Before starting this lesson, there are a few items to have prepared:​

  • Make copies of Table B, or be sure students have access to Table B in the textbook.

  • Have students find their Chapter 7 Formula Review Sheet. This will be a helpful resource during the activity in this lesson.

 

In Lessons 9.3 and 9.4 we were in the world of proportions. For Lessons 9.5 and 9.6 we will be in the world of means. Remind students that there are different formulas and conditions in the world of means than in the world of proportions. 

There is a hard stop sign at question #7. We fully expect students to calculate a z-score for question #6 and we need to set this straight by making it a t-score before we can find a P-value. For many students (and many teachers!) this logic is fuzzy. Here is the truth:

  • The sampling distribution is approximately normal here (because of the large sample) with a mean of 15 and a standard deviation of sigma/sqrt(200). We don't know sigma (the population SD), but it does exist.

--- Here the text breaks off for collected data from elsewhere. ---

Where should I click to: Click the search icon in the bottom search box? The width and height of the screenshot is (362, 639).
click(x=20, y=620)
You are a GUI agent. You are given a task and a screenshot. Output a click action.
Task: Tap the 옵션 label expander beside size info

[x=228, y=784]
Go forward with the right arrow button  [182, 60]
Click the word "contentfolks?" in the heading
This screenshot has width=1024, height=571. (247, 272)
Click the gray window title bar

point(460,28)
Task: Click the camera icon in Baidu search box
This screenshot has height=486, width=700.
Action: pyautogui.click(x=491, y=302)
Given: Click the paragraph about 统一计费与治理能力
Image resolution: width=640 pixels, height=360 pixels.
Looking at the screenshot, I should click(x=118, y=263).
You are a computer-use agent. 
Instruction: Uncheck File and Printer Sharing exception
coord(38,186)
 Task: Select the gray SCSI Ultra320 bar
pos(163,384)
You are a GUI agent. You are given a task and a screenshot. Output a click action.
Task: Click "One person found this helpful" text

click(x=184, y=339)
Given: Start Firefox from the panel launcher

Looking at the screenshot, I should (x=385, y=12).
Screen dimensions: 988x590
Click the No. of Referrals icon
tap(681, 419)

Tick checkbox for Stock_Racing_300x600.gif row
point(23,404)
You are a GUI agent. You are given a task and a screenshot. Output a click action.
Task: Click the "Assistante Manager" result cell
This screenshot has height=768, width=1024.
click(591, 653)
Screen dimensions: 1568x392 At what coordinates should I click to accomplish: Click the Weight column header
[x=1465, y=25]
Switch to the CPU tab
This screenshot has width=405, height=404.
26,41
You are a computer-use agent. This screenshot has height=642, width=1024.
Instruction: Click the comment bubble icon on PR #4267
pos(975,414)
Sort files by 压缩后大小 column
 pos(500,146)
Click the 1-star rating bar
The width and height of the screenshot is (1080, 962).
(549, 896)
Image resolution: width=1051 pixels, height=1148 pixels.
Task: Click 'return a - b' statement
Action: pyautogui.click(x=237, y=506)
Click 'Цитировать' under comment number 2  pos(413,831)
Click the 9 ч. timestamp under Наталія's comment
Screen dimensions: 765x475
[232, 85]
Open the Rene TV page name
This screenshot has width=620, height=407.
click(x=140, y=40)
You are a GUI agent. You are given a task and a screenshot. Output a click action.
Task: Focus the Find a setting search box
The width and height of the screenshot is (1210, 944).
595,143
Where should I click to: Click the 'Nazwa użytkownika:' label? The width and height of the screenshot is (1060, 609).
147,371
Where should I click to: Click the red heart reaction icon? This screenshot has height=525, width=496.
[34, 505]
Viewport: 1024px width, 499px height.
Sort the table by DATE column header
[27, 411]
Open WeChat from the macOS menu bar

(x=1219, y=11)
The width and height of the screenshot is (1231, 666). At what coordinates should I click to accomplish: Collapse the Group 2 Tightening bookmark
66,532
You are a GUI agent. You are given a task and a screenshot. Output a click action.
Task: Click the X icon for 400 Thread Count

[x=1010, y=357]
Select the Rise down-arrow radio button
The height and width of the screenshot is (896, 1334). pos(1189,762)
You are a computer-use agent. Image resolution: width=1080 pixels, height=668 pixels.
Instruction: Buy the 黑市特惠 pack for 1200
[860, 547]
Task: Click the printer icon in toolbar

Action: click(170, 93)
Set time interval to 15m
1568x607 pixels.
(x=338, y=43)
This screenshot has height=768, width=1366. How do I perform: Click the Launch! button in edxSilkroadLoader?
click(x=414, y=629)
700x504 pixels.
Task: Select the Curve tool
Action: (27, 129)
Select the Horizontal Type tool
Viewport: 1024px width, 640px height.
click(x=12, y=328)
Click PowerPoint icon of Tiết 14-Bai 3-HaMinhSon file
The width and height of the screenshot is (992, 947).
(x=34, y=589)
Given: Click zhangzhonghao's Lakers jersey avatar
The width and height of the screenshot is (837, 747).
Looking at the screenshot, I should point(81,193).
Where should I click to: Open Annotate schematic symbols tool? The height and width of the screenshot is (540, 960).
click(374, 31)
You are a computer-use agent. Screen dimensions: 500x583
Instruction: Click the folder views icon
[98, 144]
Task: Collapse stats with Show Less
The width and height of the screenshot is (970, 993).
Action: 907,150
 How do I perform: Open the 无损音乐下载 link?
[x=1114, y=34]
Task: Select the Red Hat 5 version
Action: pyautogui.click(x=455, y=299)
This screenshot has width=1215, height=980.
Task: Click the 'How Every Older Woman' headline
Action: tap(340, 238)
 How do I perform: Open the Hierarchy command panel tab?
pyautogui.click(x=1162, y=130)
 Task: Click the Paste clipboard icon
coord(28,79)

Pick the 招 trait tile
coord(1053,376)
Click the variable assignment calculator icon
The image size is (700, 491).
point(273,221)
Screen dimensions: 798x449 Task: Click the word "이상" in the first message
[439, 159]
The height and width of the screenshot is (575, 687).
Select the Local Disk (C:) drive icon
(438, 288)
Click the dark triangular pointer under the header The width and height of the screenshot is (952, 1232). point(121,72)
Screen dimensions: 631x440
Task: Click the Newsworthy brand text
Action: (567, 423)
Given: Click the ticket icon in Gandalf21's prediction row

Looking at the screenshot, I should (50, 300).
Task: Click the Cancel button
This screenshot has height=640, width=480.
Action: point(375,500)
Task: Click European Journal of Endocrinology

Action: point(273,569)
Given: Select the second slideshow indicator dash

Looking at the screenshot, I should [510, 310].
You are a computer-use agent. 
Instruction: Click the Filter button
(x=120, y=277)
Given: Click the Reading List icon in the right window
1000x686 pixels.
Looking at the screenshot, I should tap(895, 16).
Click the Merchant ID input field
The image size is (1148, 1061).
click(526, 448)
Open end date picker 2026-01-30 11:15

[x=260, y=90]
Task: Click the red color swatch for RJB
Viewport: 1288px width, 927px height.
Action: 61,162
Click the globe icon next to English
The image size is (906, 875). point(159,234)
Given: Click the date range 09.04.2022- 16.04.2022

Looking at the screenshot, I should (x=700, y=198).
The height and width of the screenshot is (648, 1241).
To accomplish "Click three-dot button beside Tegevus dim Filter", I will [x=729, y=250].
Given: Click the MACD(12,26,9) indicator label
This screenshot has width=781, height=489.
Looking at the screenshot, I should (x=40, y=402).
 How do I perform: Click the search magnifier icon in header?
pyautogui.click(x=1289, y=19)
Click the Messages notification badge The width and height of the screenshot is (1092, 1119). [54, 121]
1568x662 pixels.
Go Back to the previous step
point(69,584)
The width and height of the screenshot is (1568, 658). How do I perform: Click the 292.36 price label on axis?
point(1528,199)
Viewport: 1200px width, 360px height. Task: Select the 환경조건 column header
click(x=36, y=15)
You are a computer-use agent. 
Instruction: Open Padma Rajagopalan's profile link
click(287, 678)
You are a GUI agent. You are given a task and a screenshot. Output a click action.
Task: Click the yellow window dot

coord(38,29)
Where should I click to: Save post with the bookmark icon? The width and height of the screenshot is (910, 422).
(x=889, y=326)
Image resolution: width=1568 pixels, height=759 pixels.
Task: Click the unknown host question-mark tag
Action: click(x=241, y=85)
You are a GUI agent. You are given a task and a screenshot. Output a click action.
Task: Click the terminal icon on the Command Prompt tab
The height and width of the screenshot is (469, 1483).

  • When we standardize the xbar = 16.5 value, we must now guess for sigma (using the sample SD) which introduces more variation into the distribution. Therefore the standardized version of the sampling distribution is a t-distribution. We need to use a t-distribution to find the P-value. 

Students will already be familiar with Table B from when we calculated t* values for confidence intervals for means. When doing a significance test, look in the row for the specified df and find the two critical values that surround your t-test statistic. Then look to the top of the table for the tail probabilities that surround your P-value.

There is absolutely no new content in this activity. Students will be taking content from across the entire course and putting all the puzzle piece together today. It is our job to then formalize all of this learning with vocabulary, notation, and formulas. We are preparing students to do a full 4-step significance test in the next lesson. 

Formalize Later

The margin notes in red during the debrief are absolutely essential. This lesson is a perfect example of the Experience First, Formalize Later (EFFL) teaching model. 

 

Notice that we continue to practice the interpretation of the P-value. This is the holy grail of an intro stats class! It is what allows students to understand a significance test, rather than memorize a rule for significance tests (if the P is low, the null must go). During the debrief, we bring attention to the fact that the P-value is just the area of the shaded region in the normal distribution. 

In the QuickNotes, you will notice that we provide students with two formulas. We call these the GENERAL FORMULA and the specific formula. The GENERAL FORMULA will work for most significance tests we do in this course (chi-square tests are weird), while the specific formula changes from test to test. In the next lesson, students will be doing a full 4-step significance test, in which we will require them to provide both formulas.

We strongly suggest that students should not yet be made aware of calculator functions and applets that will perform entire significance tests yet. We save this reveal for after the Quiz 9.5 to 9.6.

Students should be ready for a full 4-step significance test in the next lesson!